--- Your tasks ---
1: Reproduce the stretch of the column on James Grant and UNICEF from "Saving the Children" through "of good fortune.".
2: Answer these questions from the column on James Grant and UNICEF:
(a) Which president supported Grant's nomination as executive director of UNICEF?
(b) What does the abbreviation PQLI stand for?
(c) What organization did Grant head before coming to UNICEF?

Saving the Children

December 24, 1993|By JONATHAN POWER

LONDON. — London -- When President Carter decided to throw his weight behind, and thus determine, the nomination of James Grant to be executive director of UNICEF, there were many voices, both inside the U.S. and out, who admired the nominee's energy but were wary of his tendency to shoot from the hip.

Fifteen years later, we can see that Mr. Grant shoots from the shoulder, and usually with unerring accuracy. He is revolutionizing the life chances of millions of children the world over. Not even his battle with cancer appears to slow the rapid fire of this gunslinger of good fortune.

Mr. Grant's doubters liked to rubbish his great invention, the PQLI, the Physical Quality of Life Index. Its purpose was to undermine the obsession with income as a measure of the progress of nations. For Mr. Grant, who came to UNICEF from heading the Overseas Development Council, a Washington think tank, comparisons of aggregate national income masked enormous disparities that often hid desperate truths.

--- Dataset entries ---
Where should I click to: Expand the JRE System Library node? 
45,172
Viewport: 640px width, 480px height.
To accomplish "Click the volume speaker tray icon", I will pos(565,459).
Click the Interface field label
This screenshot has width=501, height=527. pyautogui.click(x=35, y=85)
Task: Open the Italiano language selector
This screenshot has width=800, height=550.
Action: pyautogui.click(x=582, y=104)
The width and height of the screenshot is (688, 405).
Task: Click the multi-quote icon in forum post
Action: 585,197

* * *

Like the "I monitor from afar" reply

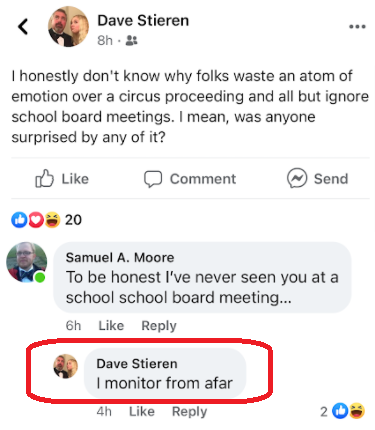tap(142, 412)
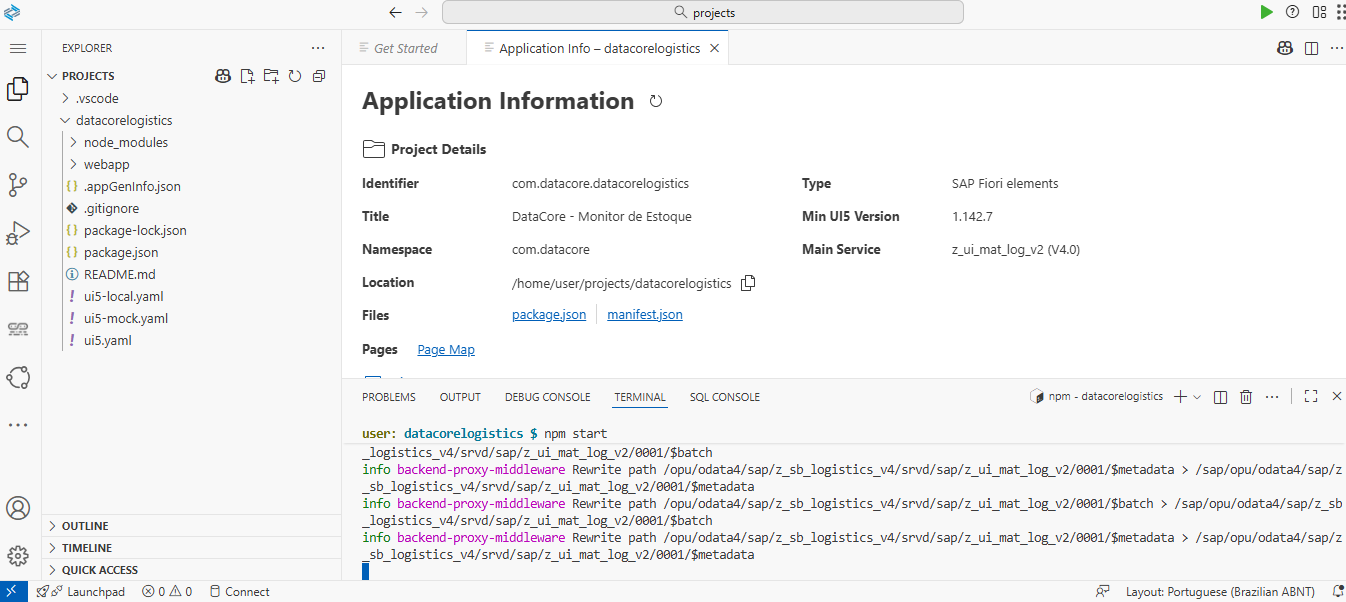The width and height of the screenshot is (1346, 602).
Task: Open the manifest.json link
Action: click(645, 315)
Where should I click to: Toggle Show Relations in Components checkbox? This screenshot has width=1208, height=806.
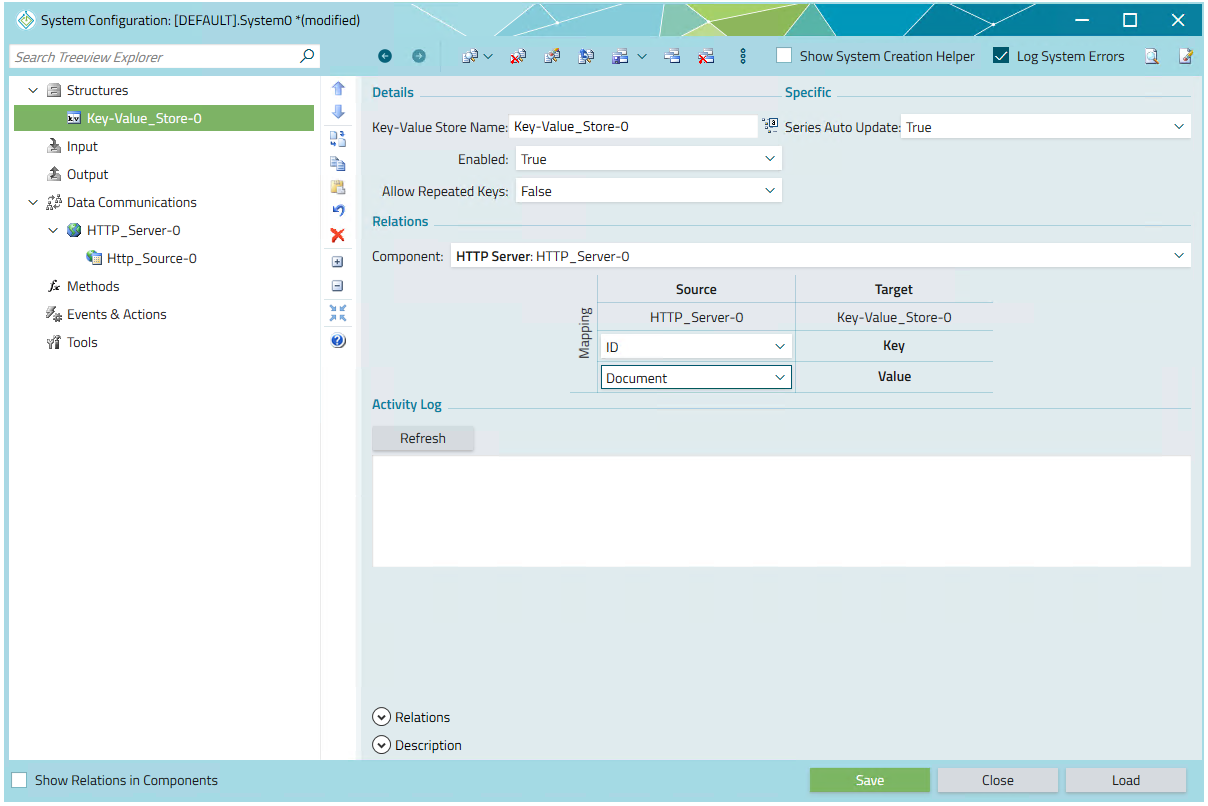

--- Your responses ---
1:
Saving the Children

December 24, 1993|By JONATHAN POWER

LONDON. — London -- When President Carter decided to throw his weight behind, and thus determine, the nomination of James Grant to be executive director of UNICEF, there were many voices, both inside the U.S. and out, who admired the nominee's energy but were wary of his tendency to shoot from the hip.

Fifteen years later, we can see that Mr. Grant shoots from the shoulder, and usually with unerring accuracy. He is revolutionizing the life chances of millions of children the world over. Not even his battle with cancer appears to slow the rapid fire of this gunslinger of good fortune.

2:
(a) President Carter
(b) Physical Quality of Life Index
(c) The Overseas Development Council, a Washington think tank